Eks karyawan PT Mapoli Raya, Aceh Barat menuntuk pesangon. Foto: Siti Aisyah/acehkini

Puluhan eks karyawan PT Mapoli Raya di Kabupaten Aceh Barat, mendatangi kantor anak perusahaannya PT Gading Bhakti di Desa Baro Paya, Kecamatan Panton Rhe. Kedatangan mereka menuntut kejelasan pesangon dan iuran BPJS Ketenagakerjaan yang diduga digelapkan oleh perusahaan perkebunan kelapa sawit tersebut.

Masalah itu diadvokasi oleh Federasi Serikat Pekerja Metal Indonesia (FSPMI). Sebagai organisasi buruh mereka menuntut perusahan tersebut untuk segera membayarkan pesangon dan menjelaskan potongan gaji untuk iuran BPJS, yang nyatanya tak dibayarkan.

Ketua FSPMI, Zul Fahri, mengatakan setidaknya ada 218 orang eks karyawan PT Mapoli Raya yang menjadi korban, usai dilakukan Pemutusan Hubungan Kerja (PHK) pada 18 Juli 2021 atau sekitar 6 bulan lalu, karena perusahaan mengalami pailit berdasarkan keputusan Pengadilan Negeri Medan.

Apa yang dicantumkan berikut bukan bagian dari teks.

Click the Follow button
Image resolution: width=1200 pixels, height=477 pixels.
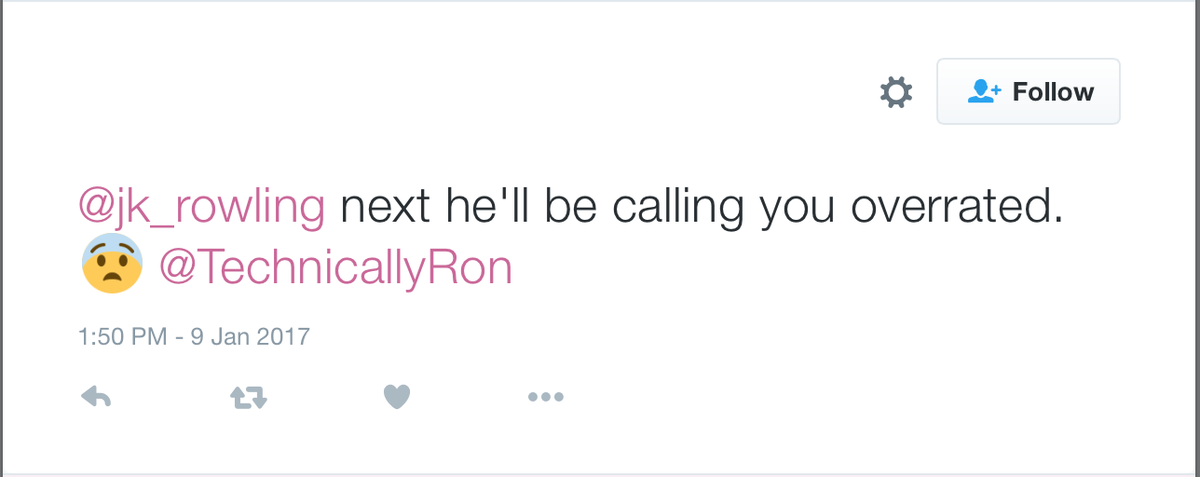pos(1028,92)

Selain itu ada pula dugaan 81 orang karyawan PT Gading Bhakti yang hingga kini belum menerima gaji selama enam bulan.

“Jika manajemen beralasan tidak memiliki uang saat ini karena pailit, tapi manajemen kan bisa memberikan list daftar nama dan berapa hak setiap karyawan itu yang diterima, tapi itu tidak diberikan manajemen ke kita,” kata Zul kepada wartawan, Jumat (25/2/2022)

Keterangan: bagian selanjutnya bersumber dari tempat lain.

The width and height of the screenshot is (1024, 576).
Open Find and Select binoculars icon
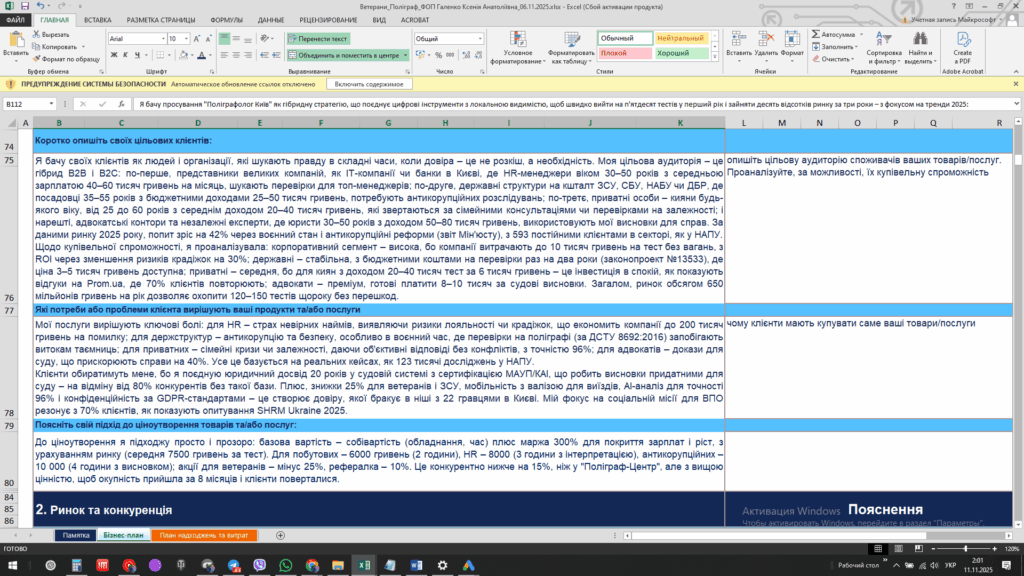tap(920, 40)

Zul menjelaskan, pihaknya mengetahui adanya iuran BPJS Ketenakerjaan yang belum dibayarkan saat melakukan klaim usai PHK, namun pihak BPJS tidak membayarkan sepenuhnya karena ada tunggakan selama 30 bulan, mulai dari 2018 hingga 2021.

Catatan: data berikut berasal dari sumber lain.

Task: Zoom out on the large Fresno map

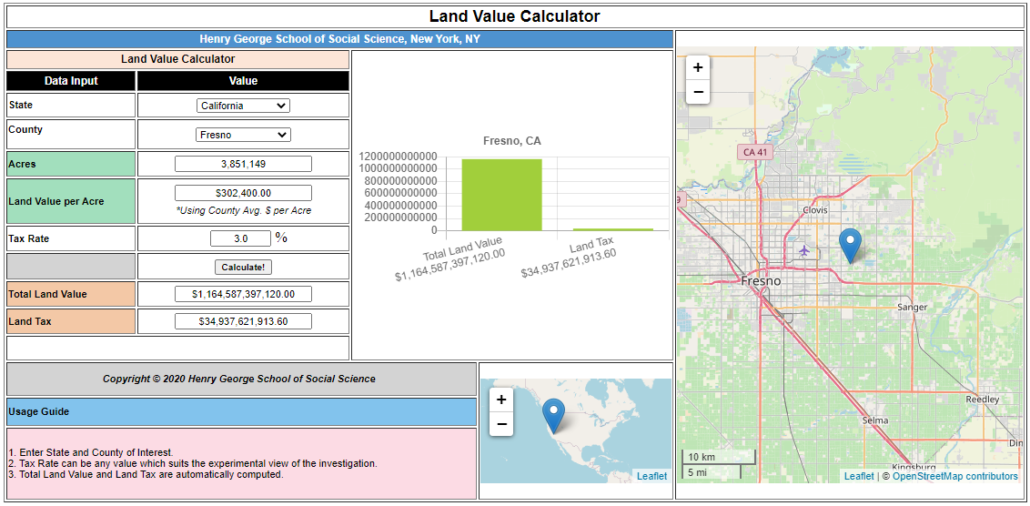Action: point(698,92)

“Kalau kita (lihat) laporan itu sebenarnya sudah sampai ke ranah kriminal, penggelapan. Karena dari gaji karyawan dipotong, tapi dari pihak perusahaan tidak menyetor ke BPJS tenaga kerja,” sebutnya.

Aksi eks karyawan Mapoli Raya menuntut hak. Foto: Siti Aisyah/acehkini

FSPMI juga pernah melaporkan hal tersebut kepada Dinas Ketenagakerjaan Aceh Barat, namun sampai saat ini belum ada putusan. Usaha mediasi yang coba dilakukan gagal karena dinas terkait tak mampu menghadirkan manajemen PT Mapoli Raya.

“Kita juga sudah mengajukan secara surat ke DPRK Aceh Barat, tapi dari sana tidak ada konfirmasi lagi, kita juga buat tembusan Ke Bupati Aceh Barat dan Komisi IV DPRA dan ke Pengawasan Disnakertrans Mobdup Aceh,” katanya.

Menyikapi hal tersebut, Askeb wilayah Barat PT Gading Bhakti, Muhammad Sani, menjelaskan bahwa permintaan dan tuntutan para eks karyawan PT Mapoli Raya sudah disampaikan kepada Kantor Direksi (Kandir) pusat, namun pembayaran pesangon belum bisa dilakukan, perusahaan menunggu hasil lelang aset perusahaan.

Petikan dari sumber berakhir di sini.